INSTRUCTIONS TO FOLLOW: Print the data exactly as it appears, keeping every word.

─── SOURCE INFORMATION ───

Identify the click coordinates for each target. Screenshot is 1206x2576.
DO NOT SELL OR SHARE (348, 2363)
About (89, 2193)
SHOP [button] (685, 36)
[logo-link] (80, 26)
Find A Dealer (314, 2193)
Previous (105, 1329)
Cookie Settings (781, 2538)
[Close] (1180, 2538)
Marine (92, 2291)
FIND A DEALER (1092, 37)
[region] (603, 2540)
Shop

───

YOUR SOLUTION:
Identify the click coordinates for each target. Screenshot is 1206x2576.
DO NOT SELL OR SHARE (348, 2363)
About (89, 2193)
SHOP [button] (685, 36)
[logo-link] (80, 26)
Find A Dealer (314, 2193)
Previous (105, 1329)
Cookie Settings (781, 2538)
[Close] (1180, 2538)
Marine (92, 2291)
FIND A DEALER (1092, 37)
[region] (603, 2540)
Shop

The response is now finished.